Information
- Established: 1985
- Closed: 2007
- Language: English
- Affiliation: Department of Defense Dependents Schools

= Giessen American High School =

American high school in Hesse, Germany

Giessen American High School was a Department of Defense Dependents School (DoDDS) on the grounds of the United States Giessen Army Depot near Giessen (spelled Gießen in German), Hesse, Germany. Giessen American High School educated children of United States military, government and civilian personnel from 1985 until the facility's closure in 2007.

== History ==
The high school opened in 1985 in what was then central West Germany, after a period of construction that included the discovery of a 250-pound World War II-era bomb and intermittent protests by the German Green Party. The facility was notable for its placement in the midst of woodlands, surrounded by forest and foliage, such as rhododendrons and mushrooms, and has been described by those who worked there as "fairytale"-like and "prettiest [campus] in DoDDS Europe." Much of these unique attributes were due to environmental accommodations at the time of the school's planning and construction.
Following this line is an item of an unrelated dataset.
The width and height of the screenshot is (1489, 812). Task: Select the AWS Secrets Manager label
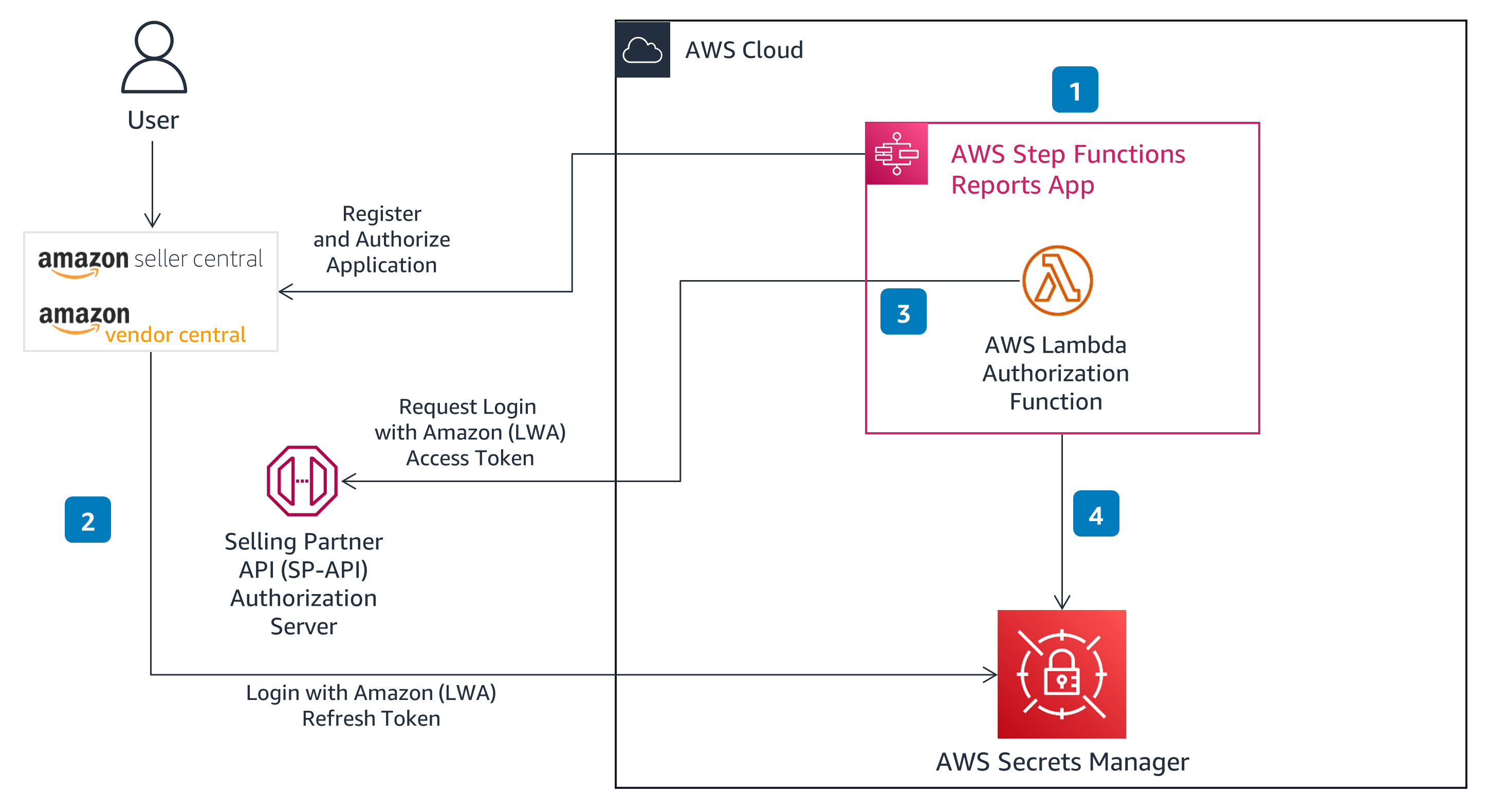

Faculty and staff comprised a mix of U.S. Government employees of the DoDDS agency, military spouses, and independent contract civilians (both German and American). From 1985-1996, the facility taught children in grades 9-12 (typically aged 14–18), utilizing a curriculum designed to approximate (and meet the graduation requirements of) a typical United States public high school. In 1996, continued drawdown of the United States Army presence in Germany led to a consolidation of school facilities, and students in grades 7 and 8 were moved to the high school location. At the time of its closing, the school was known as "Giessen American Middle/High School."
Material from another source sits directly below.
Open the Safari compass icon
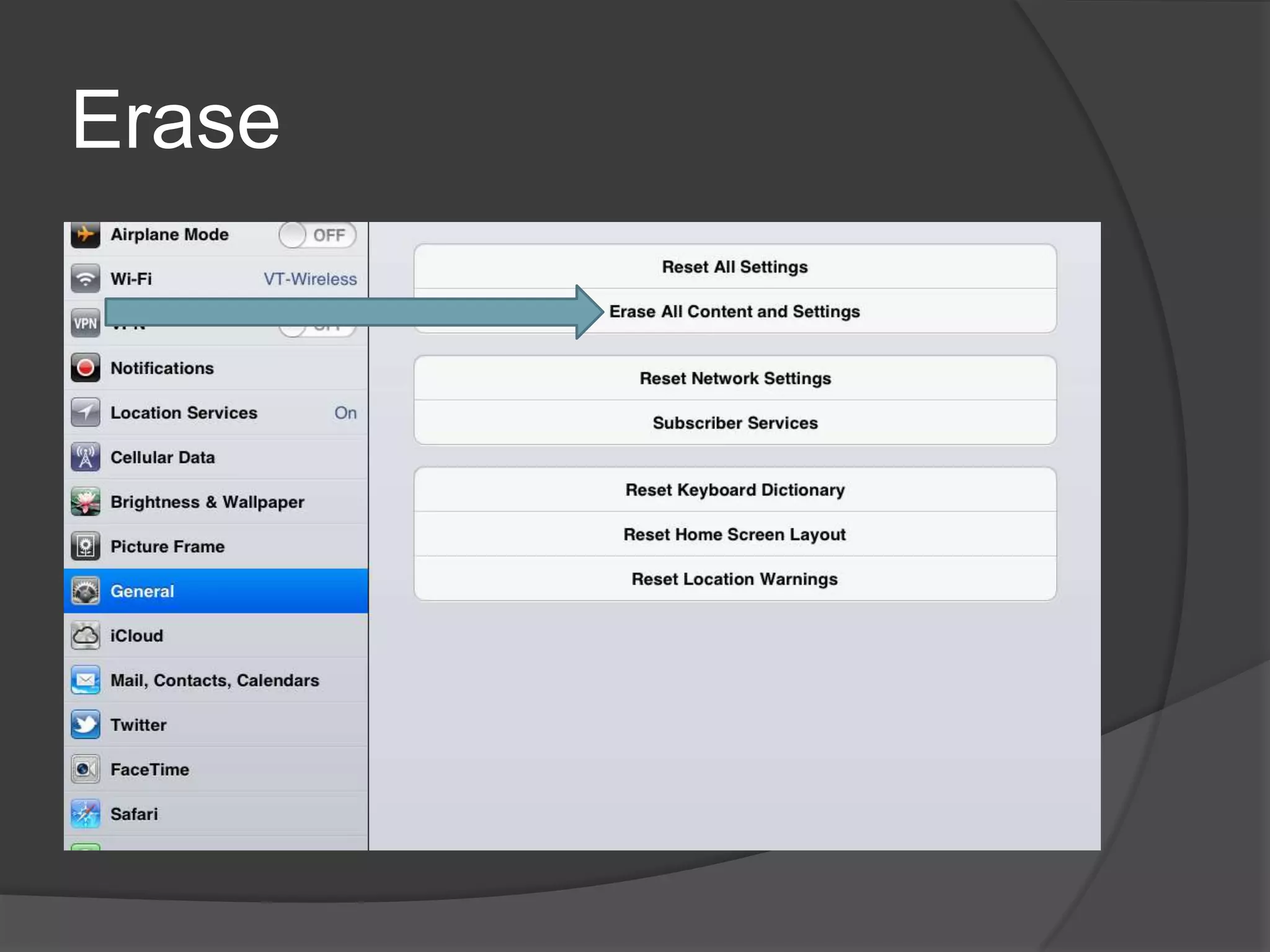The height and width of the screenshot is (952, 1270). click(86, 814)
Prior to the establishment of Giessen American High School, students took buses and trains to Frankfurt American High School and were often housed in dormitories during the week, returning to their sponsors (typically parents)' quarters in and around Friedberg, Bad Nauheim, and Giessen on weekends and during holidays. The school closed in 2007, following the 2005 round of Base Realignment and Closure in Germany, in advance of the final closure of the Giessen Army Depot the following year. Though the grounds were returned to the German Federal government, they and the school buildings remained largely untouched in the years that followed, falling into disrepair.
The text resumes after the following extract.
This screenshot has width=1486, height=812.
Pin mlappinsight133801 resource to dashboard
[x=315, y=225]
The Giessen American High School mascot was the mythological Griffin and the school's colors were red and black. The school's student athletes, clubs, and activities traveled throughout Europe on a weekly basis to convene and compete with students from other DoDDS schools. Notable athletic achievements include the Griffins winning the European Basketball Championship in 1994 and having three players represent the school on the DODDS All Star Team.